August 22, 2008
Why There’s No Need to Panic About Safety on Board a Plane
By Simon Calder
None of the terrifying events that took place at Madrid airport on Wednesday will make us any less safe, and I write that as a traveller about to board a flight. Many things are wrong with flying but safety is not one of them.
Take-offs and landings are seen as the critical times for planes and their cockpit crews.
Kieran Daly, editor of Air Transport Intelligence, said "Take- off accidents are very, very rare. You reach a point in take-off when it is unlikely that anything can go wrong but if things do go wrong, they can go wrong very quickly.
"On take-off, pilots reach a point of no return, known as V1 speed, which is usually reached about two seconds before take-off.
"If you go above V1 and abort the take-off, there is insufficient room at the end of the runway and there is the chance of going off the end of the runway at a very fast speed and things can then go very badly wrong.
"The normal rule is that if you go beyond V1 and something goes wrong, you take off anyway. If, for example, a tyre blew, you would take off.
"A problem at the point of take-off is very challenging for the pilot. If something happens at the point of V1, he is committed to taking off.
"If there is an engine failure at this point, he is flying an aircraft at very low speed."
The lessons learned from the wretched demise of another jet aircraft, will in time, enhance safety.
The tradition - no, obsession - with studying the causes of plane crashes means safety officials in airlines and manufacturers will eliminate yet more risks.
The pictures of this week's air disaster at Madrid will etch themselves on many minds - of the families of the victims of this tragedy, naturally - but also of airline passengers in general, frequent or fearful.
But the scale of the loss of life in an instant of sheer catastrophe needs to be balanced against the risks in other forms of transport.
During the next few days, the number of passengers who died aboard JK5022 at Madrid will be equalled by fatalities on Spanish roads. Tragedies all of them, and incidentally the likeliest way for British visitors to perish in our favourite foreign country. Yet these awful events are never aggregated.
Perhaps if they were, we might stop driving; meanwhile, the scenes in Madrid may needlessly deter some people from flying.

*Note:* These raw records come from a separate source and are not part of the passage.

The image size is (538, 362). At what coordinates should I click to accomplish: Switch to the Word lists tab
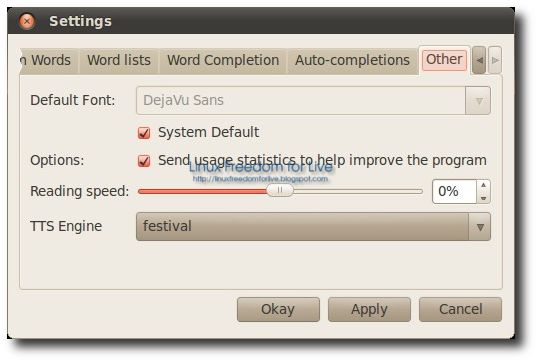click(x=119, y=61)
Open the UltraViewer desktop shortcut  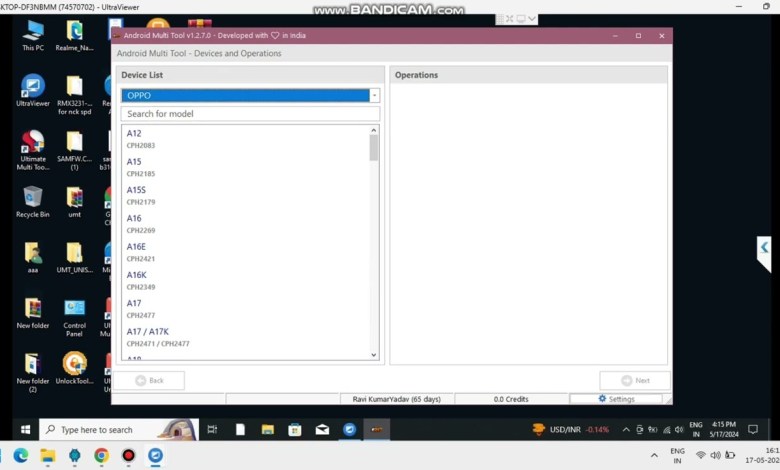[32, 89]
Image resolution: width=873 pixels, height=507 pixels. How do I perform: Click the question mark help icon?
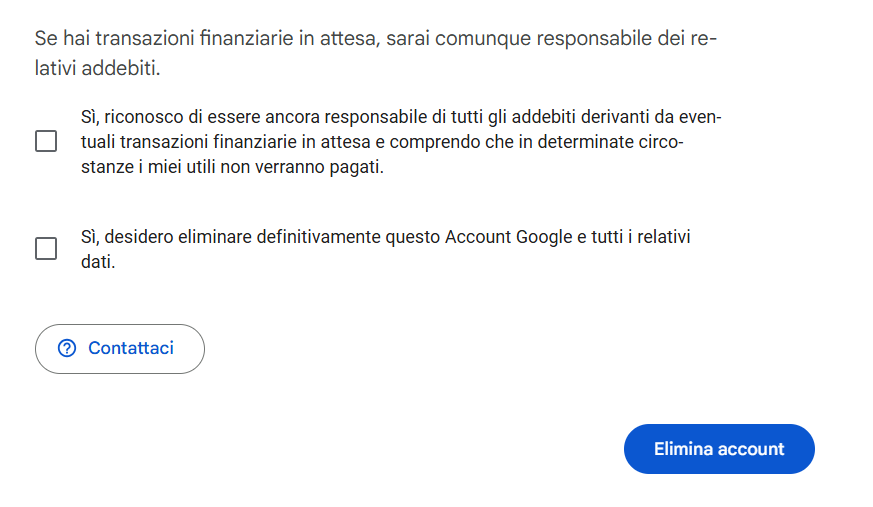click(67, 348)
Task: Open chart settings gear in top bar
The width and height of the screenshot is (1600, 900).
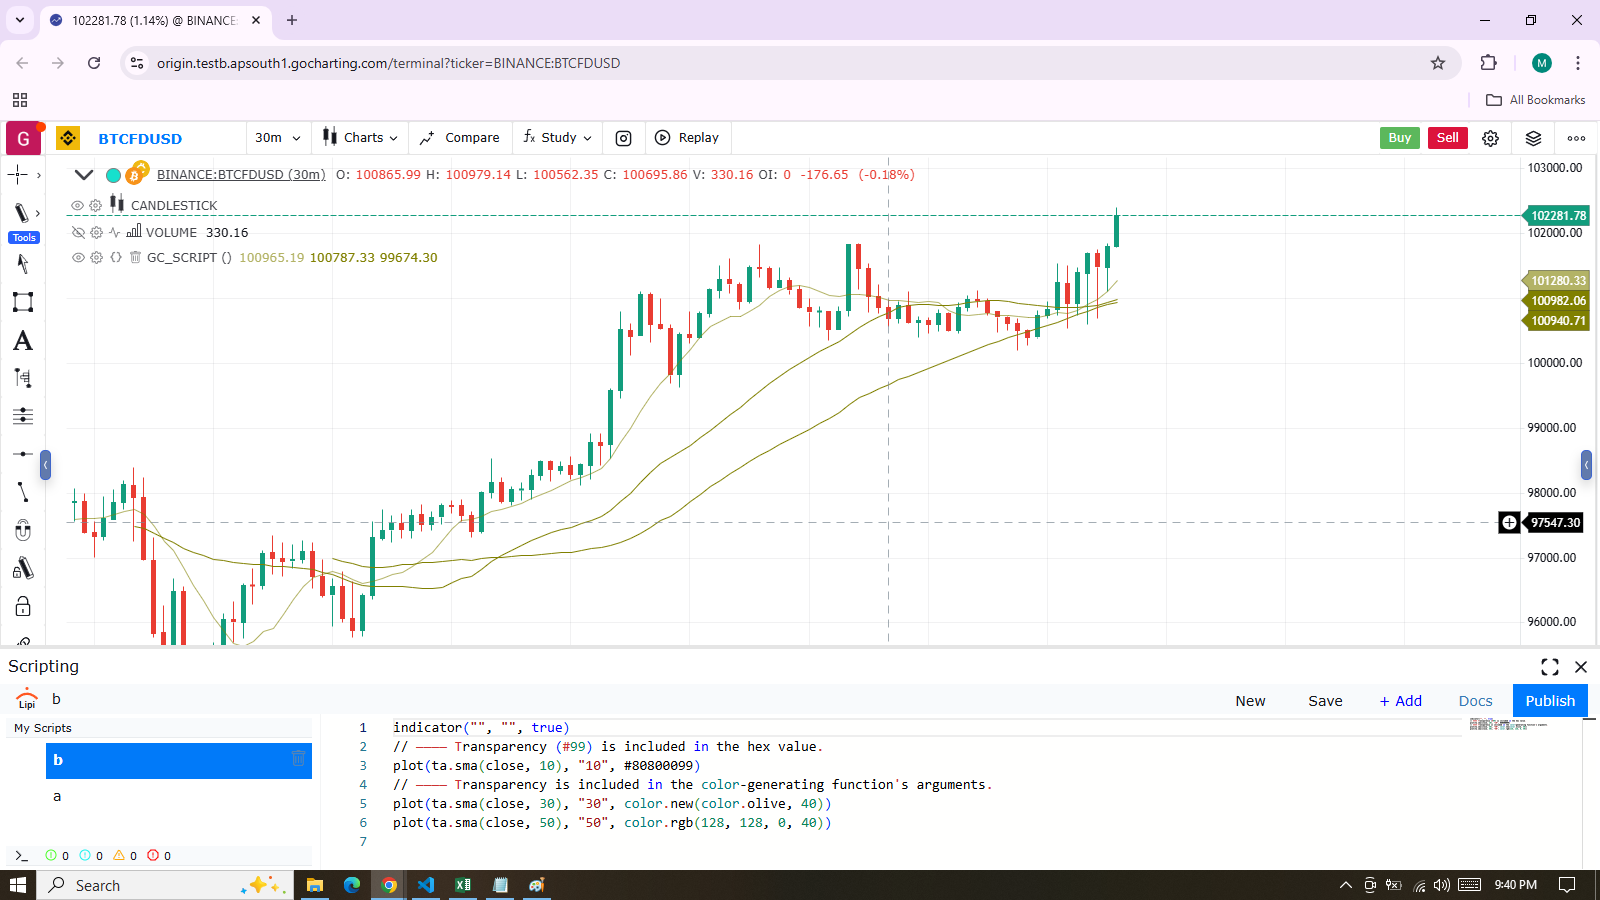Action: point(1490,138)
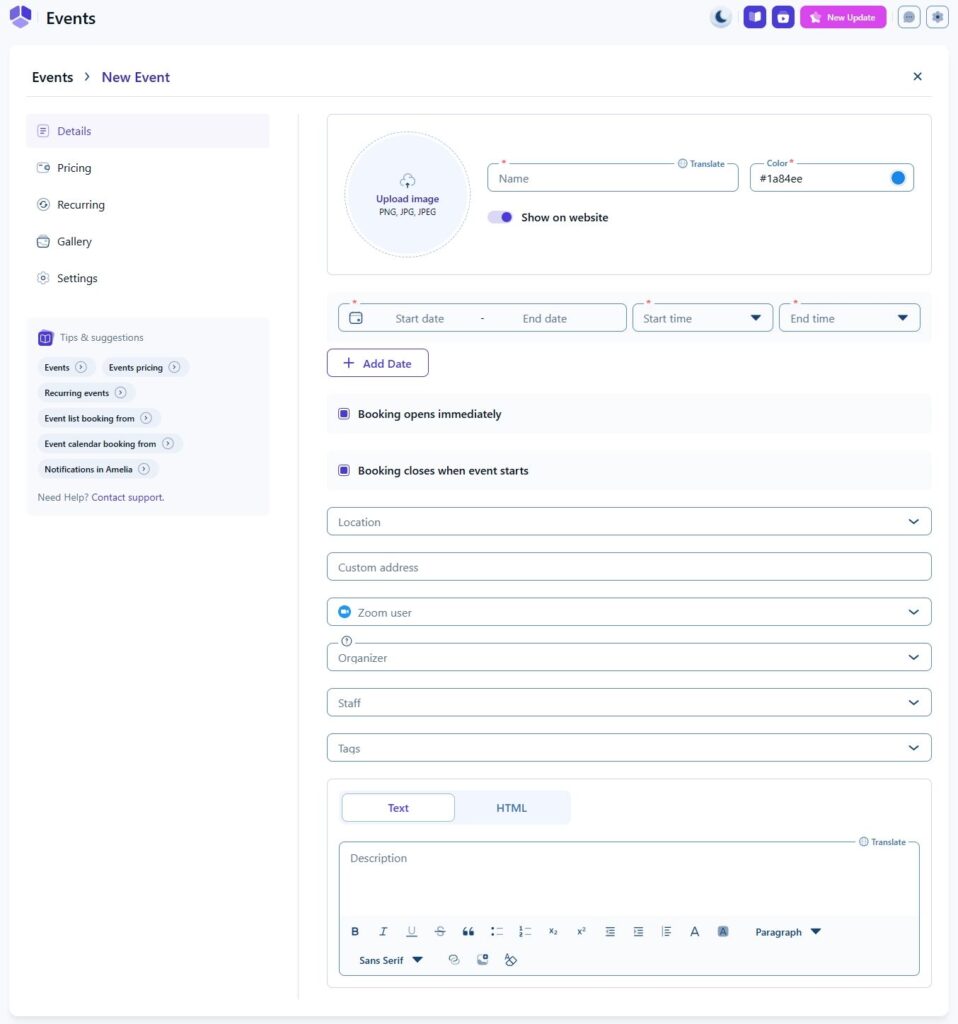958x1024 pixels.
Task: Click the upload image cloud icon
Action: [x=407, y=181]
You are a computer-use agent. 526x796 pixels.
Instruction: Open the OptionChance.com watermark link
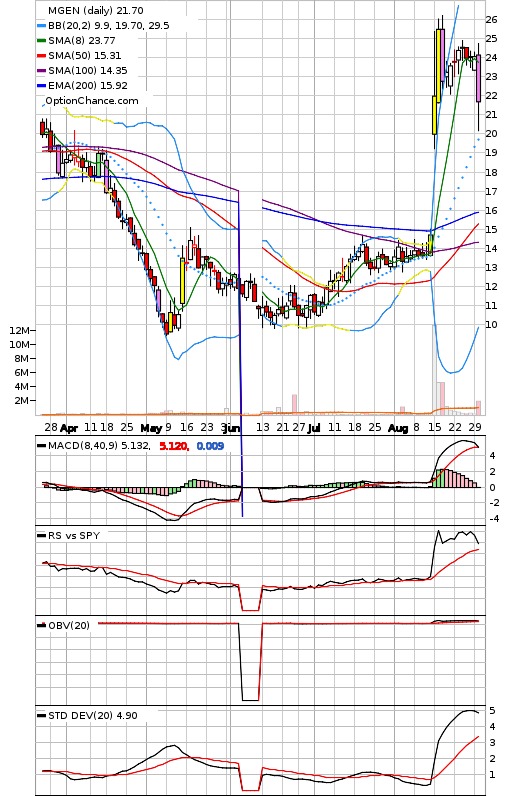[92, 101]
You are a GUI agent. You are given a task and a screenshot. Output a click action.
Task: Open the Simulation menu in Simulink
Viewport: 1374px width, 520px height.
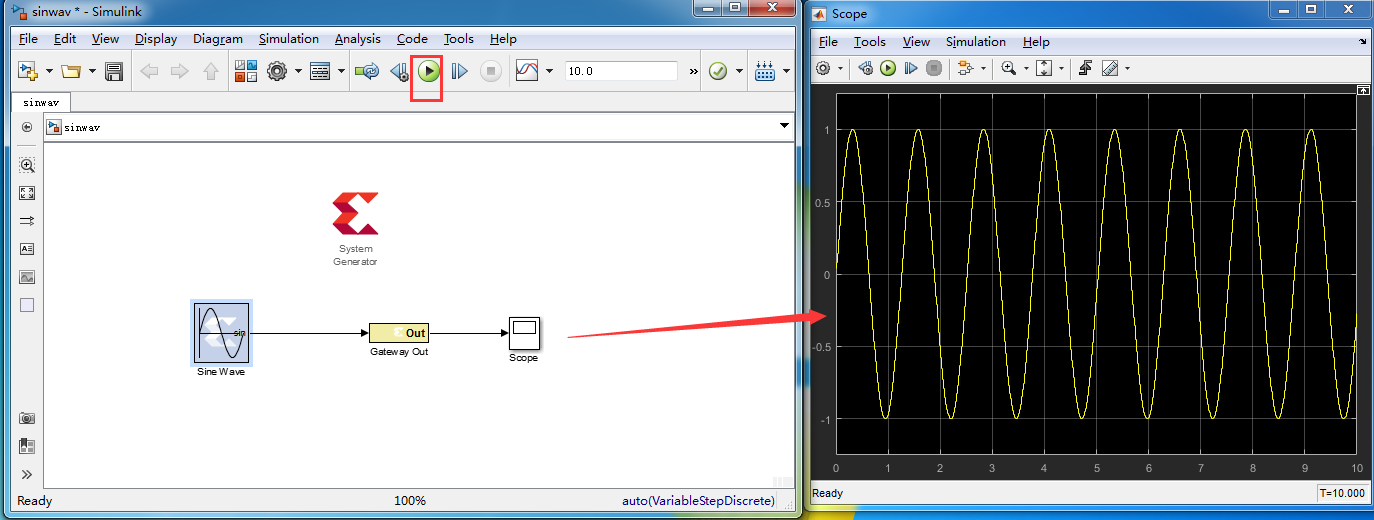point(288,39)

The train of thought that begins with, "it could have been me", is another cause of our morbid fascination, even though the chances of the average Brit being aboard a domestic flight between the Spanish capital and the business centre of the Canary Islands are minimal.
When a train crashes in India with greater loss of life, no one here imagines themselves aboard the stricken carriages.
Nor does the BBC News website see fit to put up a "disasters timeline", as it did within minutes of the crash at Madrid.
No criticism of the corporation: it was meeting our demand to know more about the propensity of aircraft to fall out of the sky, or fail to get off the ground.
"Planes that you or I are likely to find ourselves on don't crash," I said in an interview recently. The appalling scenes in Spain do not alter that point of view.
I happen to be writing these words while en route to Salzburg airport, where I shall board a flight that will fly safely to Stansted. The risky bit of the journey will be cycling home.
I suspect the force persuading us to look at every image and read every word of the reports is more deep-rooted: somehow the belief persists that heavier-than-air machines are somehow defying the laws of physics.
Although it is of no comfort to the families of the victims to hear this, tens of millions of safe flights each year show that view is nonsense.
The last event involving a British airline with substantial loss of life took place in 1989, when a British Midland 737 crashed at Kegworth en route to Belfast International Airport.
Since then, the industry has been obsessed with safety, for which I shall feel grateful when I board that Boeing.